Write out these records again with "Select" swapped for "Choose" and everything else unchanged.

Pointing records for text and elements
* START *
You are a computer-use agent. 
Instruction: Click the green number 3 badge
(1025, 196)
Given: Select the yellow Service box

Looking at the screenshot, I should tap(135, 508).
* END *
**THE RESULT**.
You are a computer-use agent. 
Instruction: Click the green number 3 badge
(1025, 196)
Given: Choose the yellow Service box

Looking at the screenshot, I should tap(135, 508).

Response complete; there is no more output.